> **Given entries**:
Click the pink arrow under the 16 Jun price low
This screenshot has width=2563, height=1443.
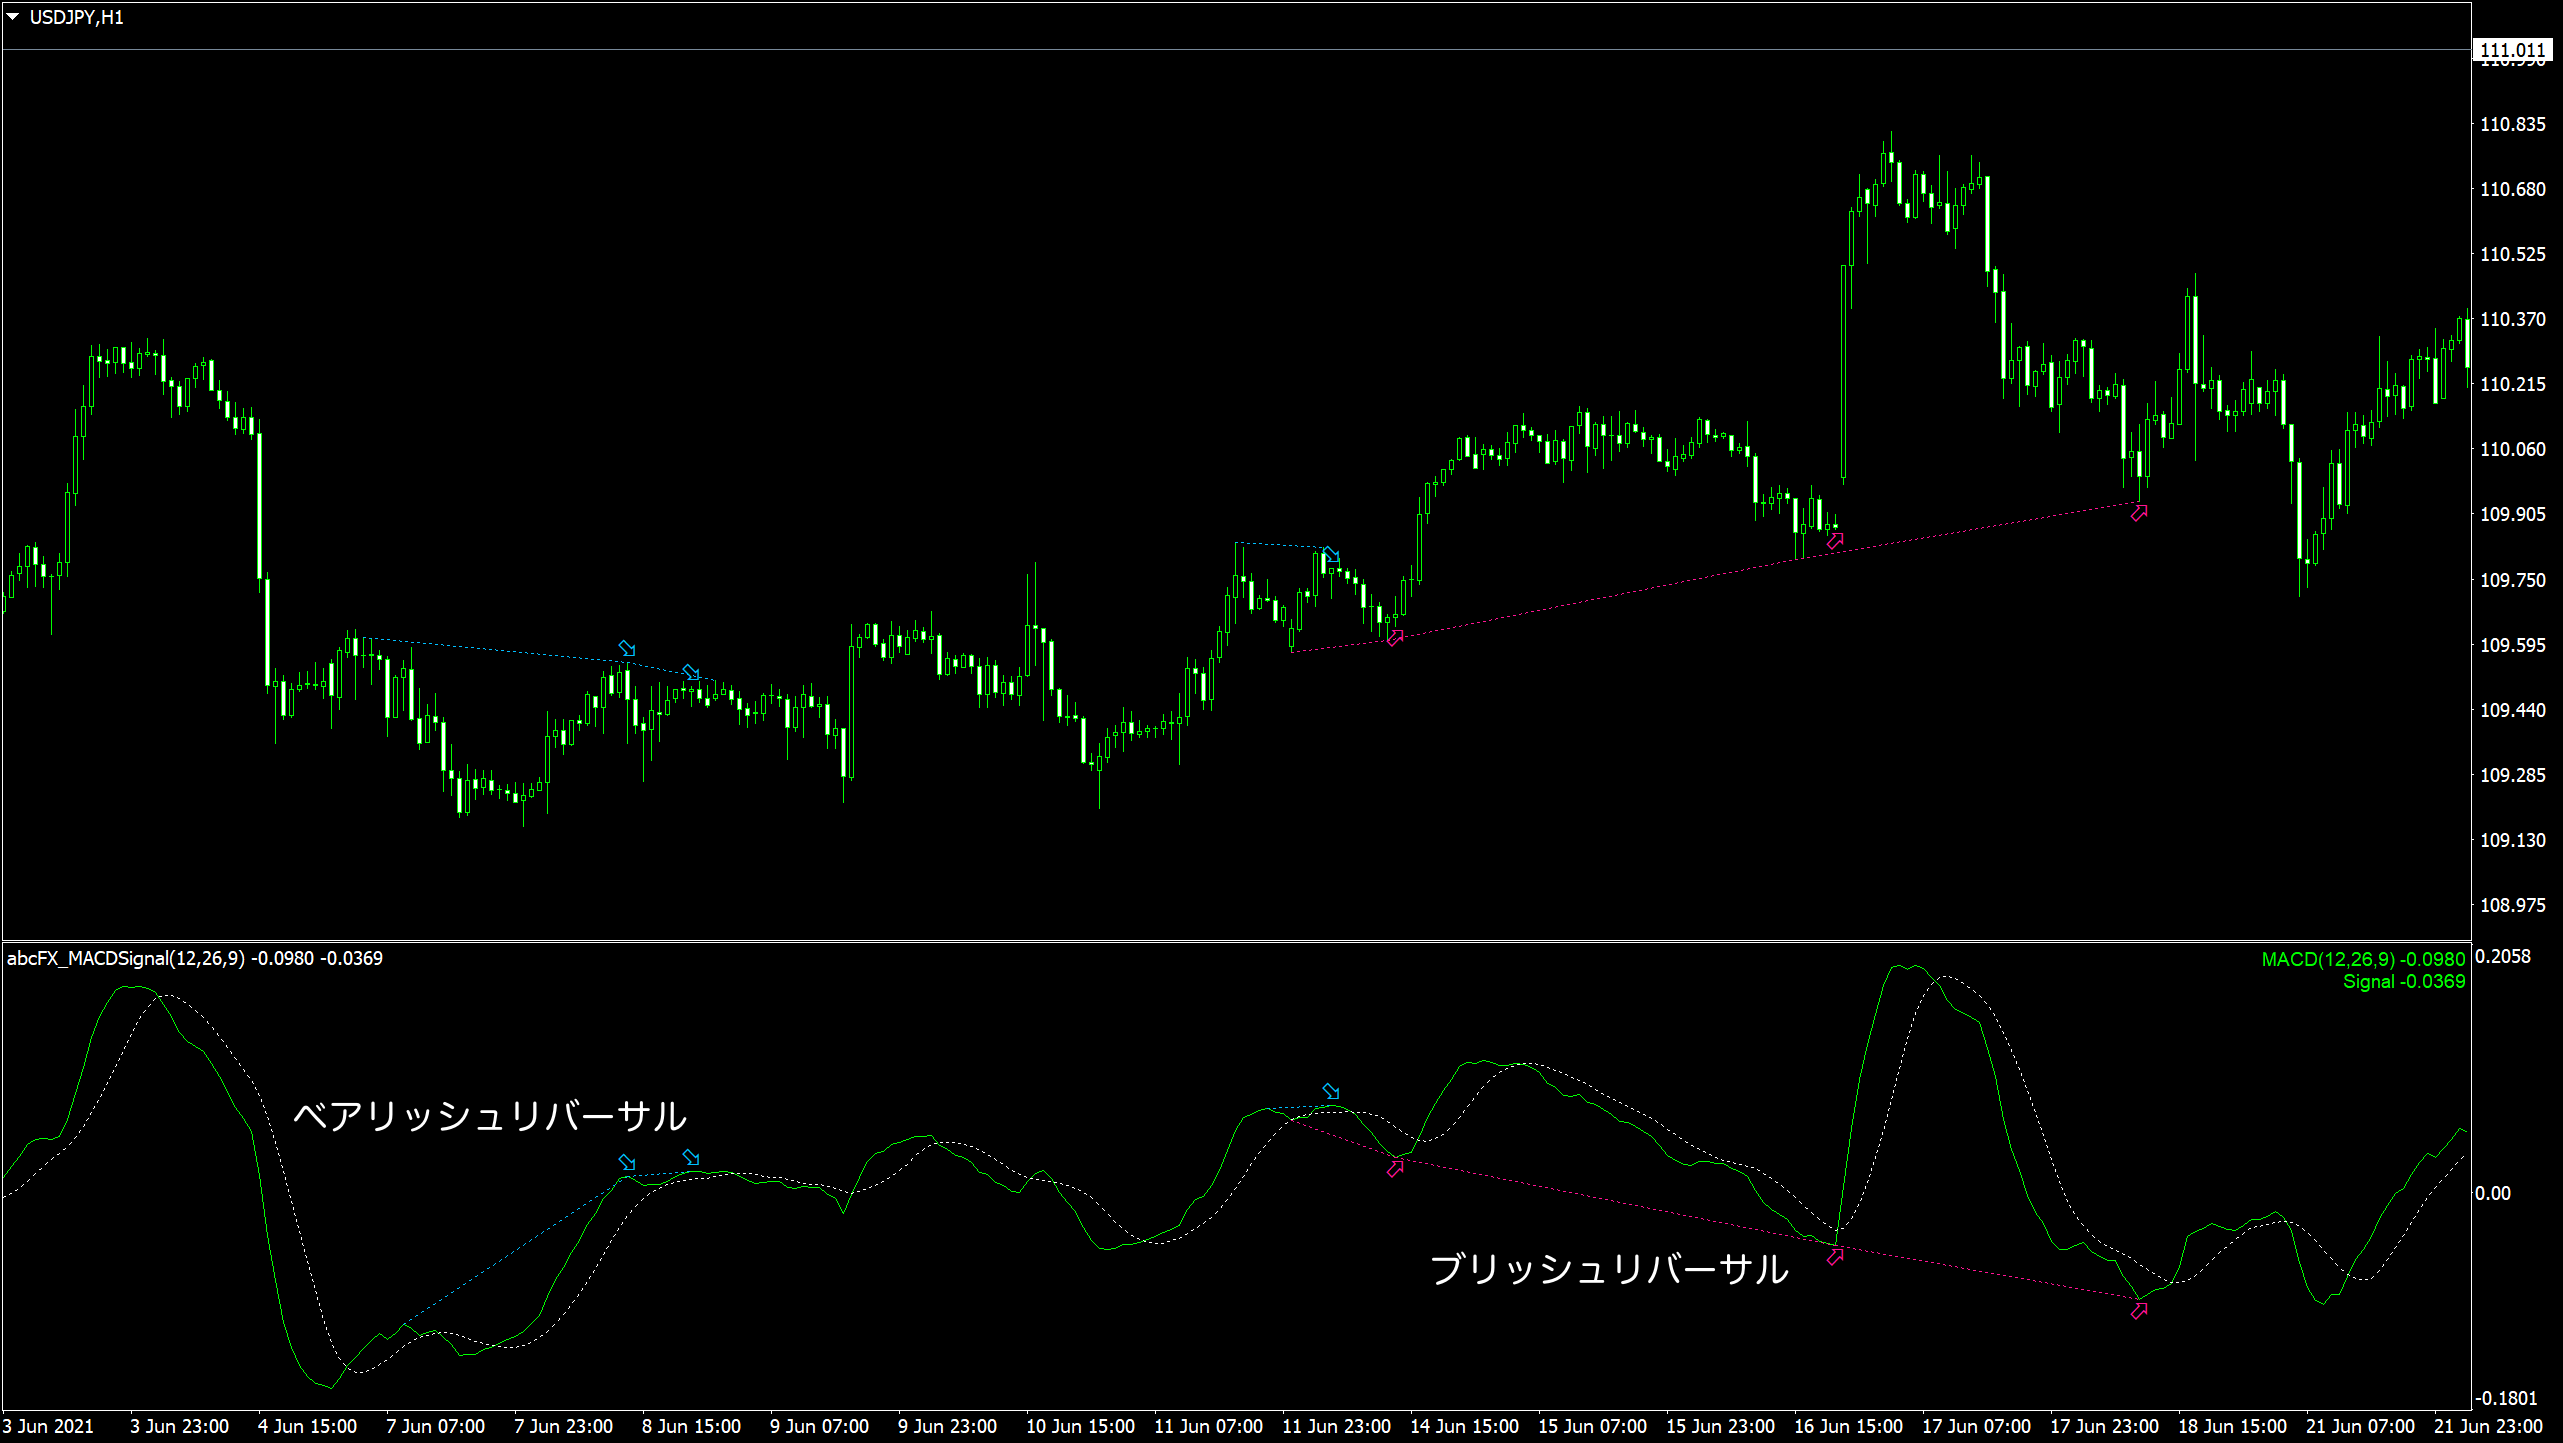tap(1835, 541)
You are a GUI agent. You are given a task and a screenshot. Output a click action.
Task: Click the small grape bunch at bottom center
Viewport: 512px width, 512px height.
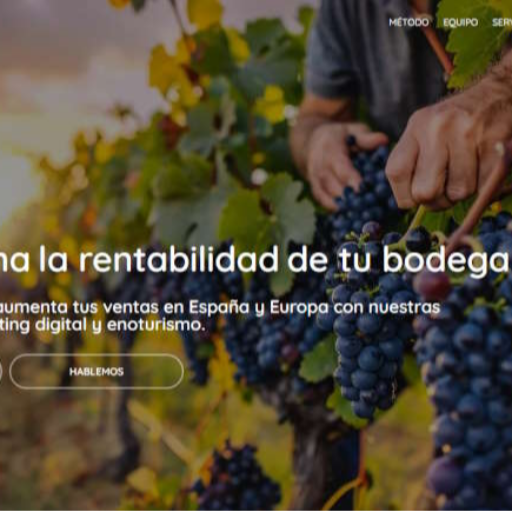[x=238, y=477]
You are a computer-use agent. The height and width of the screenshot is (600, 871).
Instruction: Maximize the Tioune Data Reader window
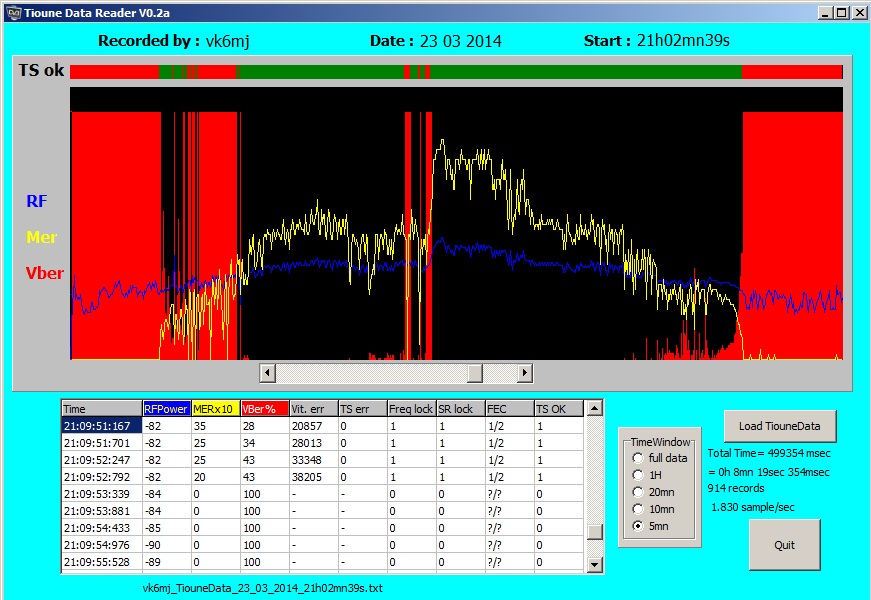pos(841,12)
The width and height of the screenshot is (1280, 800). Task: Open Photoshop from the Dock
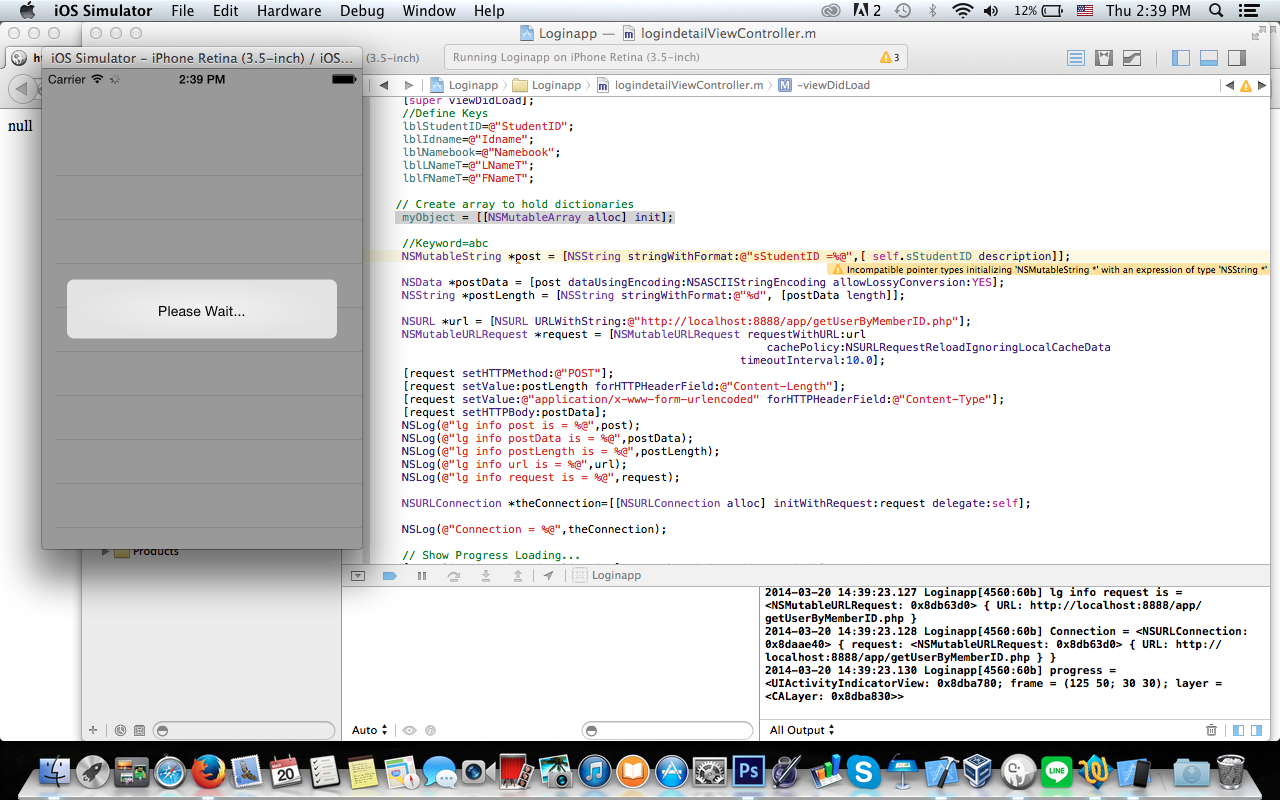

> **What the task asks**: Only lines that contain the string "agent" count; pick each one out of the records and copy it.

> **Solution for this exercise**:
You are a GUI agent. You are given a task and a screenshot. Output a click action.
You are a computer-use agent. The height and width of the screenshot is (600, 871).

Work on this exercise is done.